Kira's closing up the store when I get there. She's wearing jeans again. She's been wearing them more often, but she's topped it off with a tie-dyed sweatshirt that looks like something I've seen in movies that take place in the 60's.

While she finishes counting down the drawer, I make sure all the lights are off in the display cases. "Ready?" I ask as I walk up to her.

"Nope." Then, leaning forward, she gives me a quick kiss. "Now I am, Coach."

I thread my fingers through hers, wanting to feel her close to me. We have to let go for her to lock the door, but then we're attached again until I'm driving and she's sitting in the passenger side.

"I'm thinking about adding some red in my hair. What do you think?" Kira rolls her window down a bit. I've noticed that about her. That even if it's not hot, she seems to like the fresh air.

"I think it will look cool. I like your hair natural, too, though."

"Yeah?" I feel her eyes on me in the dark truck.

"Absolutely. You're gorgeous. I totally have a hot girlfriend."

Kira laughs like I hoped she would, stalls a couple seconds and then says, "I'll think about it."

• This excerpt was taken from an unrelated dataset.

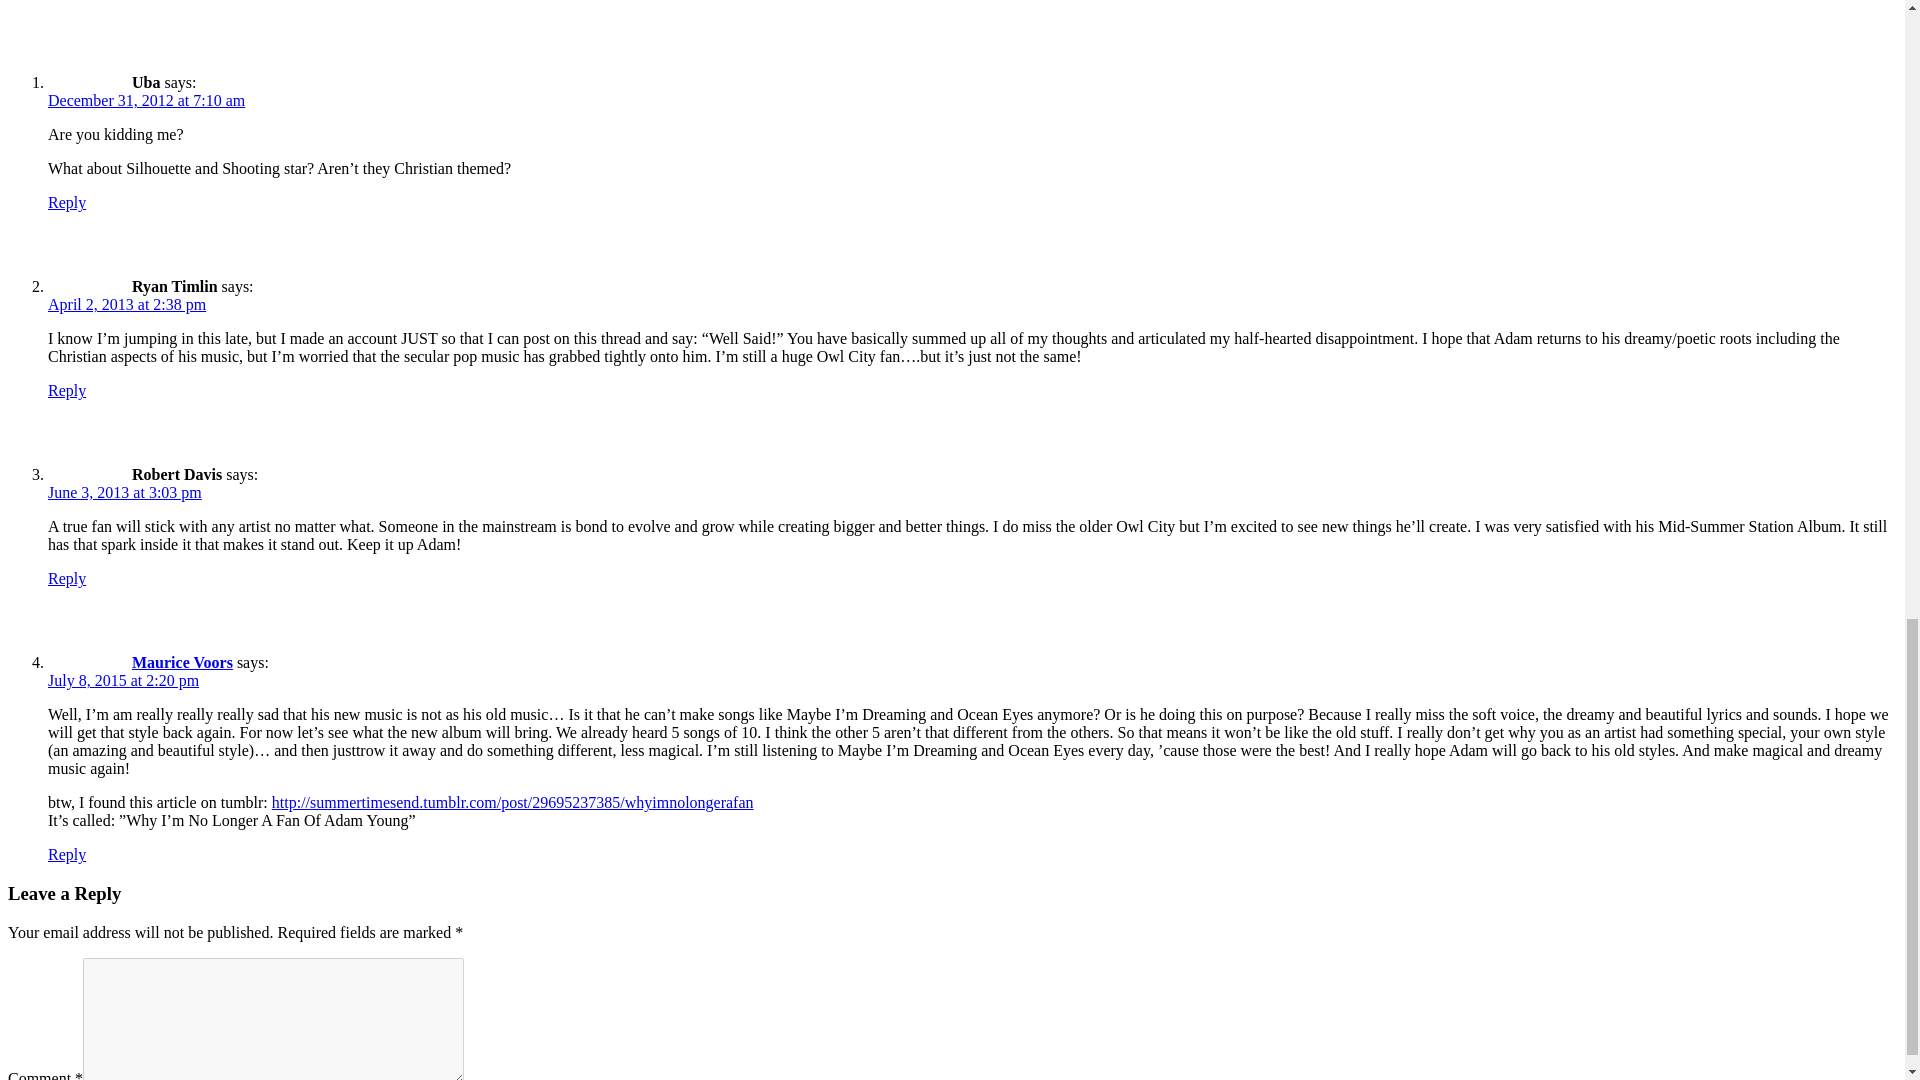 The image size is (1920, 1080). I want to click on June 3, 2013 at 3:03 pm, so click(124, 492).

I'm not sure what that means. If she'll think about keeping her hair as it is? Like I said, I like her no matter what. I love that I never know what to expect from her, but I want her to do it just for fun, not to search for the girl who's already sitting next to me.

Kira's quieter than usual. I keep glancing at her, but her eyes stay forward. Soon, she's putting her window down all the way, her arm hanging out as she makes waves in the wind. Shouldn't be so sexy, but it is. Everything she does makes me see things differently. Even stupid arm waves.

And if anyone could hear my thoughts right now, I'd never live it down.

"You okay over there?" I ask, reaching my hand over to lay it on her thigh.

"Just thinking..."

"Truth or dare," I throw at her. It's up to her, if she wants to talk or not. That's the way we work, but this way, she knows I'm here to talk. That, just like she said, I want to know anything about her she wants to tell me.

Leaning back, she puts her feet up on my dashboard. "Truth. Lana might have found my mom."

"What?" Before she can reply, I pull over. This is definitely a park-on-the-side-of-the-road kind of conversation. The truck glows when I hit the interior light. "How did that happen?"

"I asked her to look a long time ago. She's done a lot of work for shelters around LA. Knows a lot of people. We always figured my...mom? That she had to be homeless or whatever. So people listen, ya know? One of the women, I guess she just got clean or something, she's still on the streets, but she's been asking around about a baby who was left at a shelter."

Just got clean. On the streets. Asking about a baby. "Come here." My hand cups her cheek and slides through her hair. I want nothing more than to be here for her, take care of her, let her know I'm here to listen or do whatever she needs. Because that's what she does for me, even if she doesn't realize it. And it feels good to give and take.

Kira scoots closer to me. Our foreheads touch. I'm still holding her, feeling the soft strands of her hair brushing against my fingers. "How do you feel about that? Her? I mean, do you want to meet her?"

She breathes. I breathe. We take turns, the heat of our air lingering and blending between us.

"I don't know. I mean, Lana's always been there. She loves me and I love her, so is it wrong to want to see who this lady is? I don't want to hurt Lana, and no matter what, she's my mom, but..."

I let my hand slide through her hair and cup the back of her neck.

"I also need to know who I am, Carter. She can tell me that."

"Hey." When I back away enough to see her, I notice her eyes are flooded. I've seen a lot of girls I care about cry: Mom, Sara, Mel, but nothing is like seeing Kira cry. She's fun, and wild, and free and happy. Tears don't belong in her eyes. Frowns don't belong on her lips. It's not right. "You have to do what you want, but meeting her? That's not going to tell you who you are. You already know who you are. I know who you are. You don't need her for that."